- [Supplied text]
== == ==

Option Name | Description | Unit | Valid Values | Default Value |
---|---|---|---|---|
ntb_cluster_page_size_kb | Defines the cluster page size in kilobytes. | KB | 4 - 64 | 4 |
The default max multicast segment size is 2 Megabytes and 2 multicast groups. Please modify the following parameters to change the multicast setup. If you are making changes to these settings, please reboot the system. If the driver fails to allocate the specified amount of memory, the eXpressWare drivers will fail during initialization. If that happens, try to add more memory to your server or reduce the requirements. Please take a look at Section 12, “Support” if you have any questions.
Option Name | Description | Unit | Valid Values | Default Value |
---|---|---|---|---|
ntb_mcast_group_size | Defines the maximum size of a single multicast group that should be allocated upon driver initialization. The default setting is 21, i,e, 2^21 = 2 Megabytes. | Integer | 0: disable preallocation >0: log2(size) | 21 |
ntb_mcast_max_groups | Defines the number of multicast groups that should be allocated upon driver initialization. | Integer | 1-4 | 2 |
dis_irm.conf
is located in the lib/modules
directory of the DIS installation (default /opt/DIS
) and contains options for the hardware driver (dis_irm kernel module).

== == ==

- [Supplied information]
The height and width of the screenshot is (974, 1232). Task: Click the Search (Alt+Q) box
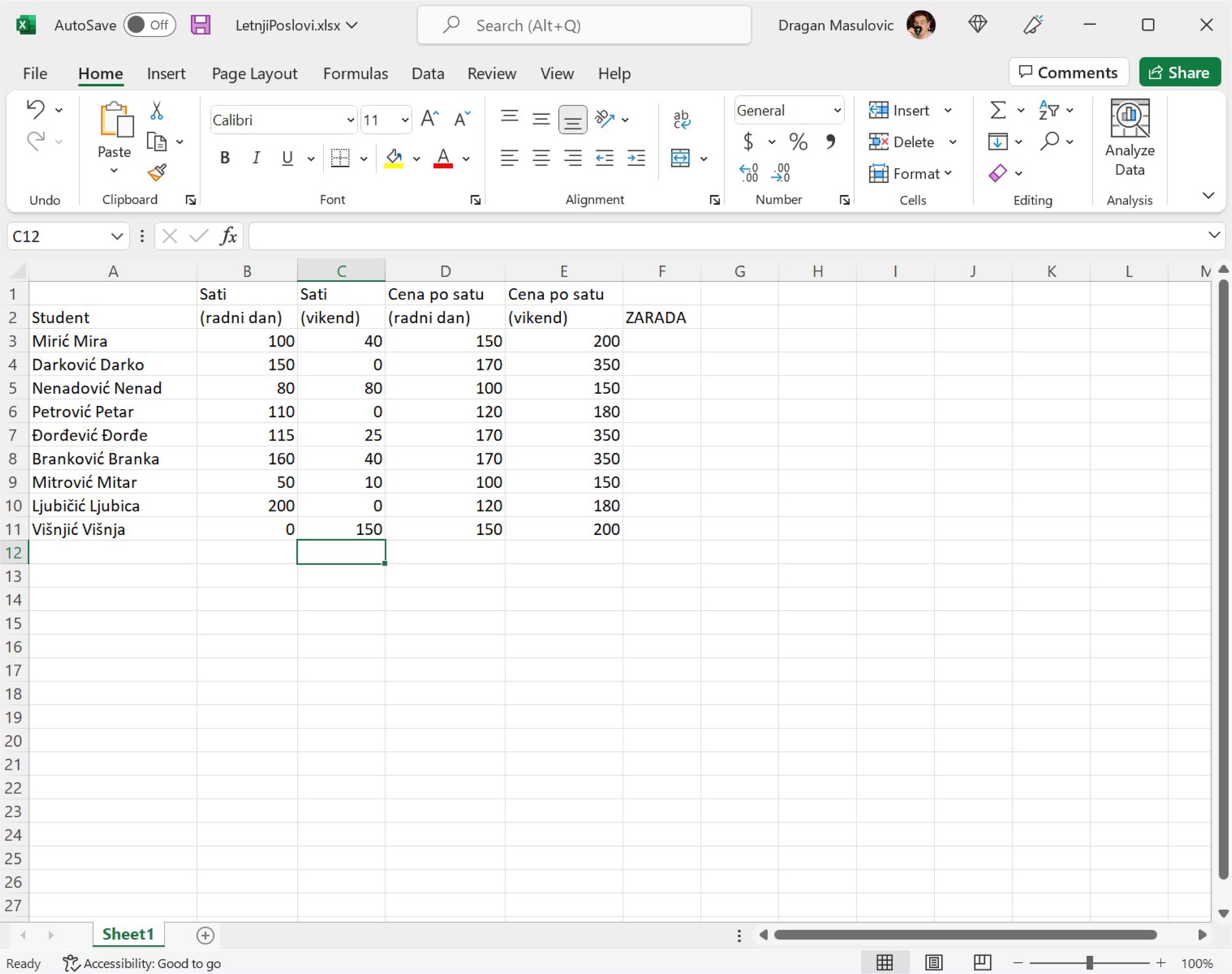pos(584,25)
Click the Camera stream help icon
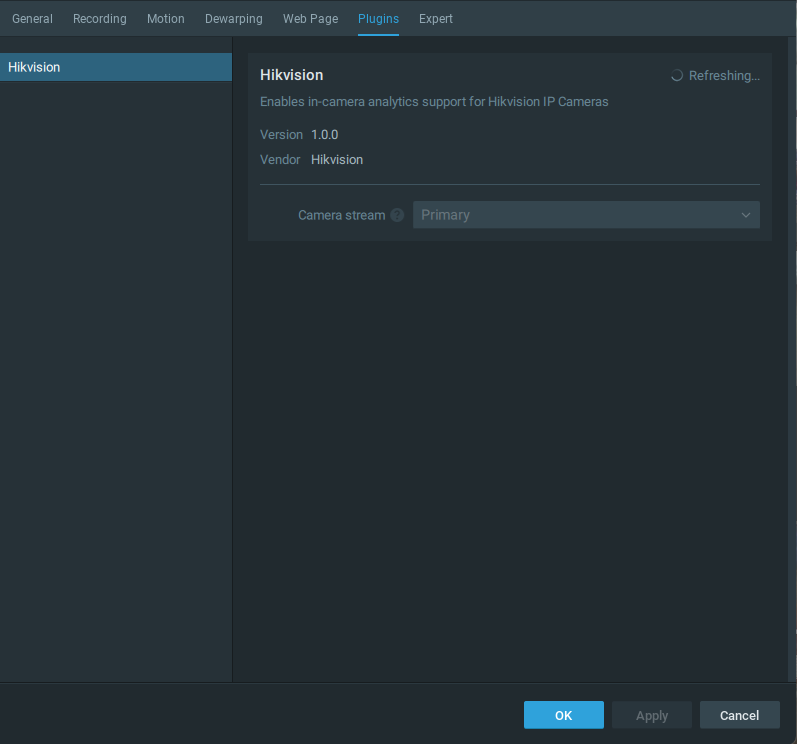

== == ==

- [Exercise 1]
List every option name that appears in the driver configuration excerpt.
- [Exercise 2]
According to the driver configuration excerpt, what range of values is valid for ntb_mcast_max_groups?
- [Exercise 3]
Resume the driver configuration excerpt, starting after its final sentence.
The lines after the driver configuration excerpt are separate material.

- [Exercise result 1]
ntb_cluster_page_size_kb, ntb_mcast_group_size, ntb_mcast_max_groups

- [Exercise result 2]
1-4

- [Exercise result 3]
Only a few options are to be modified by the user.
Changing other values in dis_irm.conf
than those described below may cause the interconnect to malfunction. Only do so if instructed by Dolphin support.
Whenever a setting in this file is changed, the driver needs to be reloaded to make the new settings effective. Please note that some of the possible settings are commented out in the dis_irm.conf file. Please remove the leading # to change these settings.
These parameters control memory allocations that are only performed on driver initialization.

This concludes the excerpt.